Untuk menindaklanjuti hal tersebut pada hari Rabu, 5 April 2017 bertempat di Hotel Srikandi Mamuju, Konsorsium PSDBM-M mengadakan kegiatan Diseminasi Hasil Study Bentang Alam dan Bentang Kehidupan di Kecamatan Bonehau khususnya tiga desa sasaran proyek dengan menggunakan Citra World View. 3. Selain tim expert yang akan memaparkan dan memberi kajian aktual mengenai bentang alam dan kondisi kehidupan masyarakat yang telah diperoleh, juga hadir perwakilan dari Dinas Kehutanan provinsi Sulawesi Barat, KPHP Karama, DRM MCA-Indonesia untuk memberi masukan terhadap dokumen Landscape dan Lifescape yang nantinya akan menjadi data dasar dalam perencanaan pembangunan daerah hingga desa terkait.

 

Dokumen Landscape dan Lifescape merupakan salah satu kelengkapan dokumen proyek Kemakmuran Hijau MCA-Indonesia yang harus dilengkapi guna memastikan intervensi sosial untuk memaksimalkan sumber daya manusia, sosial dan alam, perlindungan terhadap konsekuensi yang tidak diinginkan karena kurang informasi sosial dan lingkungan, mengidentifikasi dan mengurangi risiko kecemburuan sosial yang memecah-belah masyarakat lokal karena merasa dikecualikan dari proyek serta memberi masukan penting bagi desain proyek/proposal serta memastikan keberlanjutan proyek. Adapun Tujuan dari analisa bentang alam yang dilakukan yakni memberikan  gambaran Informasi terbaru terkait kondisi biofisik pada lokasi Projek, memberikan informasi terbaru terkait potensi sumberdaya alam dalm hal ini rotan yang akan di manfaatkan, maupun yang belum di manfaatkan serta memberikan Informasi Seputar Pemanfaatan Jasa Ekosistem dan Lingkungan Hidup pada lokasi Projek. Sedangkan analisa dari bentang kehidupan untuk memotret karakter masyarakat dalam suatu komunitas sosial, melihat struktur kelembagaan dan pranata sosial, menelisik Modal yang dimiliki, menemukenali situasi kerentanan yang dihadapi oleh masyarakat baik tataran ekologis maupun sosial serta memetakan tipologi strategi penghidupan yang dipilih berdasarkan kepunyaan aset dalam menghadapi kerentanan. Metode yang digunakan dalam study ini adalah Desk review Data sekunder (seperti dokumen RPJMD), survei Rumah Tangga, wawancara mendalam dengan pemangku kepentingan pada level desa dan kabupaten, akademisi, pelaku usaha rotan, dan tokoh masyarakat, serta FGD yang melibatkan berbagai pihak seperti aparat desa, kepala-kepala dusun, aktivis perempuan, pelaku usaha rotan, petani rotan, dan tokoh masyarakat.

## DATA YANG DIBERIKAN:
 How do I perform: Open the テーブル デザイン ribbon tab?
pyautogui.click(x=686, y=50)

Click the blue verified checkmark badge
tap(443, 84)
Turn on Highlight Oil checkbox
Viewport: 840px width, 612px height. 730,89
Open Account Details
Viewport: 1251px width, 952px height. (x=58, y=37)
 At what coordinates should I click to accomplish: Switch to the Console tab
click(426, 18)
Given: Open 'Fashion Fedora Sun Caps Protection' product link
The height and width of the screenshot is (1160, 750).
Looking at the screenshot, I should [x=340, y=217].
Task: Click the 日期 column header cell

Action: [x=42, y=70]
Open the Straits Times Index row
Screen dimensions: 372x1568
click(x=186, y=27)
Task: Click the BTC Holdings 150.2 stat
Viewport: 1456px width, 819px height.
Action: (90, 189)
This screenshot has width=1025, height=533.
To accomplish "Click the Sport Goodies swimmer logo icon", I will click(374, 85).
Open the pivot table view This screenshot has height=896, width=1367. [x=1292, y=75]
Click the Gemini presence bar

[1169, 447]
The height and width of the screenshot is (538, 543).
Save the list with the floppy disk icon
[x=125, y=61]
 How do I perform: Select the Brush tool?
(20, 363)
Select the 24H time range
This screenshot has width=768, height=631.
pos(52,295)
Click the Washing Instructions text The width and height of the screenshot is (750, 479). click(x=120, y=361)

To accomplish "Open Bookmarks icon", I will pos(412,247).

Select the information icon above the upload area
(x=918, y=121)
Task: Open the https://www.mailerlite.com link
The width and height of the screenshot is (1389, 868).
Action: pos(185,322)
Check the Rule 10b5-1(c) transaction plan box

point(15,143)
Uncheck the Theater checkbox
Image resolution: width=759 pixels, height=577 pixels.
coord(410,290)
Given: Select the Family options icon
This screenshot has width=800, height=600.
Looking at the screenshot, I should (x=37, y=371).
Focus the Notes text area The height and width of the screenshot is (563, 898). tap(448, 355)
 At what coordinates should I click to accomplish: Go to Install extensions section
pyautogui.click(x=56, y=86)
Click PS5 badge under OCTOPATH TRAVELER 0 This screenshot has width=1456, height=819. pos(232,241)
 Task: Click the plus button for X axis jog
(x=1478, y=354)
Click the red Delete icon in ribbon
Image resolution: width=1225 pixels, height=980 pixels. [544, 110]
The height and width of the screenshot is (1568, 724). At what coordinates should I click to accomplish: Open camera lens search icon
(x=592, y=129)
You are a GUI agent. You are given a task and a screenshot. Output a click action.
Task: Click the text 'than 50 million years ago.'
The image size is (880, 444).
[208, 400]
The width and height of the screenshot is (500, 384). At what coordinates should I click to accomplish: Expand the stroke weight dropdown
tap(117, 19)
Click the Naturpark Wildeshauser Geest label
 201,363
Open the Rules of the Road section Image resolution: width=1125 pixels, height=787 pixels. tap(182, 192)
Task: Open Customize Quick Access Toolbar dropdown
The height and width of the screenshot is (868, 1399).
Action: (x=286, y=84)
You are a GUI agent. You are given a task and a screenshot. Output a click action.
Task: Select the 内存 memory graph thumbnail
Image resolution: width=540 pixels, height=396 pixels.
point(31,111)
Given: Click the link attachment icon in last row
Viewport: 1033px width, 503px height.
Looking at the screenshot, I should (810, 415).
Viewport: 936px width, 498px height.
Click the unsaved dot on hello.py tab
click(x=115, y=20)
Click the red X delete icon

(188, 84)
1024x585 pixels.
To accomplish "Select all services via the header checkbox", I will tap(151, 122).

## TUGAS:
Tuliskan ulang kata demi kata bagian bacaan tentang studi bentang alam dan bentang kehidupan, mulai dari "Untuk menindaklanjuti hal" dan berakhir pada "hingga desa terkait.".

## HASIL:
Untuk menindaklanjuti hal tersebut pada hari Rabu, 5 April 2017 bertempat di Hotel Srikandi Mamuju, Konsorsium PSDBM-M mengadakan kegiatan Diseminasi Hasil Study Bentang Alam dan Bentang Kehidupan di Kecamatan Bonehau khususnya tiga desa sasaran proyek dengan menggunakan Citra World View. 3. Selain tim expert yang akan memaparkan dan memberi kajian aktual mengenai bentang alam dan kondisi kehidupan masyarakat yang telah diperoleh, juga hadir perwakilan dari Dinas Kehutanan provinsi Sulawesi Barat, KPHP Karama, DRM MCA-Indonesia untuk memberi masukan terhadap dokumen Landscape dan Lifescape yang nantinya akan menjadi data dasar dalam perencanaan pembangunan daerah hingga desa terkait.